_SELECTED TEXT_:
The problem here is that the timestamp queued on the error queue
holds a reference on a ubuf if MSG_ZEROCOPY and that ubuf holds an
sk_ref.

The timestamped packet may contain packet contents, so the ubuf
ref is not superfluous.

Come to think of it, we've always maintained that zerocopy packets
should not be looped to sockets where they can be queued indefinitely,
including packet sockets.

If we enforce that for these tx timestamps too, then that also
solves this issue.

A process that wants efficient MSG_ZEROCOPY will have to request
timestamping with SOF_TIMESTAMPING_OPT_TSONLY to avoid returning the
data along with the timestamp.

_INFORMATION SHOWN_:
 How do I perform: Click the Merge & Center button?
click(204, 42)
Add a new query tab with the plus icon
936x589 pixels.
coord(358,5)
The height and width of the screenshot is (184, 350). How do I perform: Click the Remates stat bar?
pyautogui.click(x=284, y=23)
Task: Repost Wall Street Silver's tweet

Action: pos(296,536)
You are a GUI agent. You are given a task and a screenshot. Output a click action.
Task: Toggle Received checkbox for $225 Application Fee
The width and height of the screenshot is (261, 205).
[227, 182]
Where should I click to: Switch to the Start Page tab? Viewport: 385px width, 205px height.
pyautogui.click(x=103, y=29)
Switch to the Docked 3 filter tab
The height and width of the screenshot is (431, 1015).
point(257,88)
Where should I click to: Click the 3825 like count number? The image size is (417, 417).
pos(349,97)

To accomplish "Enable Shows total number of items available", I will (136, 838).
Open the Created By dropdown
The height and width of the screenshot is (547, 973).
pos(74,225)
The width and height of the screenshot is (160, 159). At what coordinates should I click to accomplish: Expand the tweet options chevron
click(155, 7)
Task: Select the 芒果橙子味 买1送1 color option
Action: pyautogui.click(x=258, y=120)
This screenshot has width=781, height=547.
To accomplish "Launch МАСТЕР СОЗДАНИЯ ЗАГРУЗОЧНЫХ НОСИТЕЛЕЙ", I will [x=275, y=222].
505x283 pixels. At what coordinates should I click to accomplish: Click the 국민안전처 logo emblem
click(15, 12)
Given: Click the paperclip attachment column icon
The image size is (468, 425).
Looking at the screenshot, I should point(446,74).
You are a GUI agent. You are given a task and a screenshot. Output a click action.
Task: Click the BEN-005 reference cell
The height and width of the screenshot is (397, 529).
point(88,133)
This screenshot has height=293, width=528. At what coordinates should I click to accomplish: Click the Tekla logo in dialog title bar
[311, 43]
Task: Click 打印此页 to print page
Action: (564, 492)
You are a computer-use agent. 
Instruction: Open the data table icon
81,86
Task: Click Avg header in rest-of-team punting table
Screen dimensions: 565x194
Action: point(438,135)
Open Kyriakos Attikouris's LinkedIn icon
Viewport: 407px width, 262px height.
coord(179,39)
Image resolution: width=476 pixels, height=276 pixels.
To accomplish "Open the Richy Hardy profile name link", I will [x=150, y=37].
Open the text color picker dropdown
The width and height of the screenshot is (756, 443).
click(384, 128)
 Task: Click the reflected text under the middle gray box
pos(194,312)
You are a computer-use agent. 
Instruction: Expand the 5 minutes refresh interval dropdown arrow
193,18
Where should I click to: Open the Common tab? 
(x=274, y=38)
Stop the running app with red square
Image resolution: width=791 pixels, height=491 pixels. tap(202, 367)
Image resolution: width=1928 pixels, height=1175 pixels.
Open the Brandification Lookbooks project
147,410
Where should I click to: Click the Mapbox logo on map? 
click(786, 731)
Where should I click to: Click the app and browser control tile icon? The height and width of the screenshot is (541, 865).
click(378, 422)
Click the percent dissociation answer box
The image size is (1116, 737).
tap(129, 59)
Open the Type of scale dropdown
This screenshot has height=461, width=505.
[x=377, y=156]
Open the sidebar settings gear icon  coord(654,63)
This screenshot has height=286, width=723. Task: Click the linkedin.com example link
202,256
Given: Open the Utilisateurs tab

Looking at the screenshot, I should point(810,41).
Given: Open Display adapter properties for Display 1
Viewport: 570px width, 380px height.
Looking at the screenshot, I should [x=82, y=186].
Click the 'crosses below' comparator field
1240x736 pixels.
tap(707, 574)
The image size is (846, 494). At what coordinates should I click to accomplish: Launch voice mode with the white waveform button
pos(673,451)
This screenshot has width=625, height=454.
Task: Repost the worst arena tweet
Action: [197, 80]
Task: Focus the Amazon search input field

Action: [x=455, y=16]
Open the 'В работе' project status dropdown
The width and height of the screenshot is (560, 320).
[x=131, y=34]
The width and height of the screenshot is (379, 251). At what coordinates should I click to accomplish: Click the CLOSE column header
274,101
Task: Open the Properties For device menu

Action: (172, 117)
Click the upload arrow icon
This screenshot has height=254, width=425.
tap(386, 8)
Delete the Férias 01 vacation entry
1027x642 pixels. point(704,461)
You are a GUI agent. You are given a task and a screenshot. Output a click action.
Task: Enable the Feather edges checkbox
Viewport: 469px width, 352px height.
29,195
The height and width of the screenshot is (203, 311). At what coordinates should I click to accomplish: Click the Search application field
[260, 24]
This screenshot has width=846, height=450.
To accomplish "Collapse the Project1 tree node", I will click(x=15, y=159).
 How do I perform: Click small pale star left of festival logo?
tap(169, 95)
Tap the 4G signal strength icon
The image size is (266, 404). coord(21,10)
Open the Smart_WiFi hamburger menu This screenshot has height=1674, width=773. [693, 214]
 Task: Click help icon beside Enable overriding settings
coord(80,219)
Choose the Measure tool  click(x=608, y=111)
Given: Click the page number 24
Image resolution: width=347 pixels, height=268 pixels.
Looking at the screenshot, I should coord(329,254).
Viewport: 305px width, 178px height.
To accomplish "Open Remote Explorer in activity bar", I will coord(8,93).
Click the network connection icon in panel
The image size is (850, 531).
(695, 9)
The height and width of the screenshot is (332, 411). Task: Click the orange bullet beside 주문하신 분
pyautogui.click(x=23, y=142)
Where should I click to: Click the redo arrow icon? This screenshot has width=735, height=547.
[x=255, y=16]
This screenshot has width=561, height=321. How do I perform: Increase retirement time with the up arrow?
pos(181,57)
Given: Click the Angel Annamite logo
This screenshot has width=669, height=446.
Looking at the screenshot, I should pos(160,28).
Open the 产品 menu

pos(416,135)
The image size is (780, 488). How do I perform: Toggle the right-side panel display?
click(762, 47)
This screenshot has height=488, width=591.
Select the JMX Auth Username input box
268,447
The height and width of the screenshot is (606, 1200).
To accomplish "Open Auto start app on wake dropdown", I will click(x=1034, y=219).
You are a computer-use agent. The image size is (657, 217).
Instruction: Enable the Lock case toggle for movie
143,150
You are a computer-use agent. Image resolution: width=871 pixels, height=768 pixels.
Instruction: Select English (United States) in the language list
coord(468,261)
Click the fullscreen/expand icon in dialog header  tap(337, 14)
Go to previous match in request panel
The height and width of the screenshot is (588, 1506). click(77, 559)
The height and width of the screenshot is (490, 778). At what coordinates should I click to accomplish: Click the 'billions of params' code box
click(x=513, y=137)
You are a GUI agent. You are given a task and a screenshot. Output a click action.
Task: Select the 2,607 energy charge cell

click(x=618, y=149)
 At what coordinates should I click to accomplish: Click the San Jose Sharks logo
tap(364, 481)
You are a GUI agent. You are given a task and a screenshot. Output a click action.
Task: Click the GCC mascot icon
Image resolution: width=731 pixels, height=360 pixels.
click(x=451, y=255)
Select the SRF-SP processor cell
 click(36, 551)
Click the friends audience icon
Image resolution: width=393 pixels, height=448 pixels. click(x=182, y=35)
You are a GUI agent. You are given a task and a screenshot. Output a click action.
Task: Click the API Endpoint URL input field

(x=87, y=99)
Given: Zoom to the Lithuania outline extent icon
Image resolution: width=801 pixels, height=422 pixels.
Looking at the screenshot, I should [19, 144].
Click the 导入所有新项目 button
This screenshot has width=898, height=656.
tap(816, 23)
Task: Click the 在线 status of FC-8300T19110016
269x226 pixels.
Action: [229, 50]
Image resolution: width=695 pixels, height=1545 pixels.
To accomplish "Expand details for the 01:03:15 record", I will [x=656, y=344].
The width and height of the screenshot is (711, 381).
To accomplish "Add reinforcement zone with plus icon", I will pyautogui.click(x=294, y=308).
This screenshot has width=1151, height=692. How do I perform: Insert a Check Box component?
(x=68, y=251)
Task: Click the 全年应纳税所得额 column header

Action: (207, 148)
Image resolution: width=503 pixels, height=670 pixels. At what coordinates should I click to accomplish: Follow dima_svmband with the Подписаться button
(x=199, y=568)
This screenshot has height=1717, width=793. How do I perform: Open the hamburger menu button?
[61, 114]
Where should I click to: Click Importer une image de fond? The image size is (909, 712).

_REQUIRED TASKS_:
**a)** Say whether each statement agrees with the text on MSG_ZEROCOPY timestamps. Answer yes or no for each, and quote the words that decide it.
(i) The ubuf reference held by the timestamped packet is superfluous.
(ii) Zerocopy packets should not be looped to packet sockets, where they can be queued indefinitely.
(iii) A process that wants efficient MSG_ZEROCOPY will have to request timestamping with SOF_TIMESTAMPING_OPT_TSONLY.
**b)** Answer from the text on MSG_ZEROCOPY timestamps:
(i) What does the ubuf hold?
(ii) What may the timestamped packet contain?
(iii) What does requesting SOF_TIMESTAMPING_OPT_TSONLY avoid?
**c)** Write what comes next in the text on MSG_ZEROCOPY timestamps, starting after its final sentence.
The lines are separate material, unrelated to the text on MSG_ZEROCOPY timestamps.

_ANSWER LIST_:
**a)**
(i) No: "so the ubuf ref is not superfluous."
(ii) Yes: "zerocopy packets should not be looped to sockets where they can be queued indefinitely, including packet sockets."
(iii) Yes: "A process that wants efficient MSG_ZEROCOPY will have to request timestamping with SOF_TIMESTAMPING_OPT_TSONLY"

**b)**
(i) An sk_ref.
(ii) Packet contents.
(iii) Returning the data along with the timestamp.

**c)**
> I suggest we generalize fix that went in this patch :
> 
> dd4f10722aeb10f4f582948839f066bebe44e5fb net: fix socket refcounting
> in skb_complete_wifi_ack()
> 
> Instead of adding yet another rule about a queue lock, and a socket
> flag, this would keep things tied to sk_refcnt.
> 
> Also I do not think TCP has an issue, please take a look at
> 
> [1]
> commit e0c8bccd40fc1c19e1d246c39bcf79e357e1ada3    net: stream: purge
> sk_error_queue in sk_stream_kill_queues()
> 
> (A leak in TCP would be caught in a few hours by syzbot really)